The Kremlin is yet to confirm that President Vladimir Putin will receive Kerry. The foreign ministry has let it be known that Kerry’s working visit is at his “desire” and that Lavrov plans to “exchange views” with him on “issues of bilateral cooperation and topical international problems”. The foreign ministry’s curtain-raiser on Friday for Kerry’s visit underscored that Russian-American relations remain tense:
“A series of confrontational steps taken by Washington under the pretext of the Ukrainian crisis has strongly impacted cooperation between our countries… Offering reciprocal response to such actions, including to dangerous steps in the military sphere, Russia has been consistently stressing the necessity to observe the principles of equality, mutual respect and non-interference in domestic affairs… Meanwhile, we continue joint work with Washington in those areas where such cooperation is in Russia’s interests and meets the tasks of maintaining international security.”
Meanwhile, Russia’s standoff with Turkey is still a developing story. The ambivalence in the US stance on the Turkish move to set up a military base in Mosul (which is outside the traditional Kurdish homeland in northern Iraq) is glaring. Ankara now claims that the military base can be as a common facility for the US-led coalition. Russia, on the other hand, has backed Iraq’s demarche with the UN Security Council regarding the Turkish incursion.
Again, in a highly-publicized remark on Friday, while addressing the collegium of Russia’s defence ministry, Putin warned against “those who will again try to organize any provocations against our servicemen.” He said, “I order to act very tough. Any targets that threaten Russian forces or our infrastructure on the ground should be immediately destroyed.”
Quite obviously, Putin would have spoken on the basis of some intelligence reports.

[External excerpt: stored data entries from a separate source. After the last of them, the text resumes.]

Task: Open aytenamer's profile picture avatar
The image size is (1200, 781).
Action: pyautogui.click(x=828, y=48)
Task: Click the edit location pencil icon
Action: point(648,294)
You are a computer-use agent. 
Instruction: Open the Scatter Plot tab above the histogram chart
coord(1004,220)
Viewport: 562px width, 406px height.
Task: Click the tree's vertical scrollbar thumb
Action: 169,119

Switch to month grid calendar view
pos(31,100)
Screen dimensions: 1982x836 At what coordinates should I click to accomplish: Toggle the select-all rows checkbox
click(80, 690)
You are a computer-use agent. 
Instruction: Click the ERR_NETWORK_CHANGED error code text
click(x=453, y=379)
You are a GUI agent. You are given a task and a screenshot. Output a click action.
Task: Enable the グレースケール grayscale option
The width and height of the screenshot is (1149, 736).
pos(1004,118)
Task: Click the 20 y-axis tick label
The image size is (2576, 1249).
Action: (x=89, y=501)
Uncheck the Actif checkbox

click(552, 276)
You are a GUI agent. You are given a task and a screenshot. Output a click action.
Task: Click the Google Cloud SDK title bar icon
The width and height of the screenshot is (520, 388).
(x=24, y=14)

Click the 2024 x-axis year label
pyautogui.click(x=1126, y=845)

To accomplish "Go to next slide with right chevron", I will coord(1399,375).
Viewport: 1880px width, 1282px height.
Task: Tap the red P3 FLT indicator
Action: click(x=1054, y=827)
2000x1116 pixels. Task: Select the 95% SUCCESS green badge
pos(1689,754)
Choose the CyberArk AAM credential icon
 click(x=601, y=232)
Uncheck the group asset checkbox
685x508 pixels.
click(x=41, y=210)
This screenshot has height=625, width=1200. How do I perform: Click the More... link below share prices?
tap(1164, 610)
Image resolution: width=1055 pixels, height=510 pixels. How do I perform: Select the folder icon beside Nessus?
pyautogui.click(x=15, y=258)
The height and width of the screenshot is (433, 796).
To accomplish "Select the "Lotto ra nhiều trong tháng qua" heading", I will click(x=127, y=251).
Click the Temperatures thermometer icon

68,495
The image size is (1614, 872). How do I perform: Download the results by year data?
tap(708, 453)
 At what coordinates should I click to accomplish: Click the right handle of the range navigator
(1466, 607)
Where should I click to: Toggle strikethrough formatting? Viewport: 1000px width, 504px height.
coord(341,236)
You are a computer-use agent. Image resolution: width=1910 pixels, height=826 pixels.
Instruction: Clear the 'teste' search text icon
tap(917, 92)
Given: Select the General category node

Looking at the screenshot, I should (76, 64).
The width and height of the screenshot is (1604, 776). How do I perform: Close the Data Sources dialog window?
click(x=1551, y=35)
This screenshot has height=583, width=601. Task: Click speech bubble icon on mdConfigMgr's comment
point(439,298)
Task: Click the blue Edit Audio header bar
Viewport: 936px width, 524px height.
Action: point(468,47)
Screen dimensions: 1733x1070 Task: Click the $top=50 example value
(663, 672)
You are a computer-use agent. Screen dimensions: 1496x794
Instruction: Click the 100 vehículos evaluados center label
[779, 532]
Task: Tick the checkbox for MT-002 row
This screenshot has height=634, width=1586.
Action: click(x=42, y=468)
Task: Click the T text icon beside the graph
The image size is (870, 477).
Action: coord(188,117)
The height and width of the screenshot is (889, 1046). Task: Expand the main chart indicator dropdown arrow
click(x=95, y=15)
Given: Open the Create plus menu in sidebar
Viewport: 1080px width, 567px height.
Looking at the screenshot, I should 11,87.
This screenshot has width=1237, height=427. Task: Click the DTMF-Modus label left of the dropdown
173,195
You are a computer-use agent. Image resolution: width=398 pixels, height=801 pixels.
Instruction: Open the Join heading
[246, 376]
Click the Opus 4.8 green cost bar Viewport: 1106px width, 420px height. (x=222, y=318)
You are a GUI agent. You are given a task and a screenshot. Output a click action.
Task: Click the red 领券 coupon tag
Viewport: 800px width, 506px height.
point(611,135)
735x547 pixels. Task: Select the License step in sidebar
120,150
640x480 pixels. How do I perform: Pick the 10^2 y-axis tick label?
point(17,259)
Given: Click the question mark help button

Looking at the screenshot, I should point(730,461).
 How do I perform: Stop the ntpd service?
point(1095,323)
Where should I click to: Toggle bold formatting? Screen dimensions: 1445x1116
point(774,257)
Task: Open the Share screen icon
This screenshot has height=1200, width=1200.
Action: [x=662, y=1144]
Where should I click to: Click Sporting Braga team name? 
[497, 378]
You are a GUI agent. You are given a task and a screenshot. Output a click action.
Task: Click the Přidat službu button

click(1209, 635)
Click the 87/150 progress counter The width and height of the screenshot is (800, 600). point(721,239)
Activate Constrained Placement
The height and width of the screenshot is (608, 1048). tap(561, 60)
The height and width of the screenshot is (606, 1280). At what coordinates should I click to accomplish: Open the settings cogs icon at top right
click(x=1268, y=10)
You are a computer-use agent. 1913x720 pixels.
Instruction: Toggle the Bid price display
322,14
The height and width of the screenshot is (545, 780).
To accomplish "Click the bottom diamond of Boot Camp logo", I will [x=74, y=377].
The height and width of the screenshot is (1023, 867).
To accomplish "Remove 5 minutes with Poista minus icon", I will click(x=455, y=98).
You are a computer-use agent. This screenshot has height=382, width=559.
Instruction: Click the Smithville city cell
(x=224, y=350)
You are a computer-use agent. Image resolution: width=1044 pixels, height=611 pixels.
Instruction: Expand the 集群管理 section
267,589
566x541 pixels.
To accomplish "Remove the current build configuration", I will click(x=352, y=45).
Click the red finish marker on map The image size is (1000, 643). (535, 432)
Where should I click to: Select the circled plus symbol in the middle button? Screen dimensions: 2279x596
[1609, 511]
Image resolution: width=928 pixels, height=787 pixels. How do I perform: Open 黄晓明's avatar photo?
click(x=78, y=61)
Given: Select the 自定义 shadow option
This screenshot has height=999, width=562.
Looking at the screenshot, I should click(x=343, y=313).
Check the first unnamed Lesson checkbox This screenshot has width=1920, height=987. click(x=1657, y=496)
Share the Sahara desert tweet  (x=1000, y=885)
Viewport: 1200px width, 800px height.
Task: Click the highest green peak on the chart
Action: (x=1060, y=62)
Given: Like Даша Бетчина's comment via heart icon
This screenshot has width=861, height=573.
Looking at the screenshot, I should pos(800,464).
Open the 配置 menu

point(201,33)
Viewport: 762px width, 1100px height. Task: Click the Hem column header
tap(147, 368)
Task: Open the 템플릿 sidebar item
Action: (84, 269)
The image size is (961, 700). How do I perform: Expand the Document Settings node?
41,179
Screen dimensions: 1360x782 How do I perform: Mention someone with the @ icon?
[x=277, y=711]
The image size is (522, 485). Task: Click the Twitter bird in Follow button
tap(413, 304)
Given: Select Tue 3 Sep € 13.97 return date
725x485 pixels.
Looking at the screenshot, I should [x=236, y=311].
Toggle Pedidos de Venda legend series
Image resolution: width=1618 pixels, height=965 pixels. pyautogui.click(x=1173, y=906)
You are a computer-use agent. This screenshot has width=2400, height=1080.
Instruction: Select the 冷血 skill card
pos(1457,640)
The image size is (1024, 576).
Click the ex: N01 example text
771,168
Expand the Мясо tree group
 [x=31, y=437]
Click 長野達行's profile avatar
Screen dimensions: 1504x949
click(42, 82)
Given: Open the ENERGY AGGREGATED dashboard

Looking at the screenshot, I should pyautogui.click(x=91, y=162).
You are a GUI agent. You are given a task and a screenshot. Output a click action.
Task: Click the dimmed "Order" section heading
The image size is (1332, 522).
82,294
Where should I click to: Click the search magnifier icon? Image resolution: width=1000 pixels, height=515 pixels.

At any rate, on Sunday, a Turkish ship provocatively approached a Russian guard ship which was anchored in the eastern Mediterranean off Greece’s Lemnos Island, refusing radio contacts and ignoring the customary signal flares, and turned back only when small arms were used. The Russian defence ministry has lodged a strong protest warning Ankara against “reckless actions against the Russian military contingent on an anti-terrorist mission in Syria”.
Evidently, Turkey is at it again – poking the bear. And Moscow would have most probably factored in by now that Turkey is not acting alone, but could be drawing encouragement from the US. Not the best of backdrops, of course, for Kerry’s working visit to Moscow on Tuesday.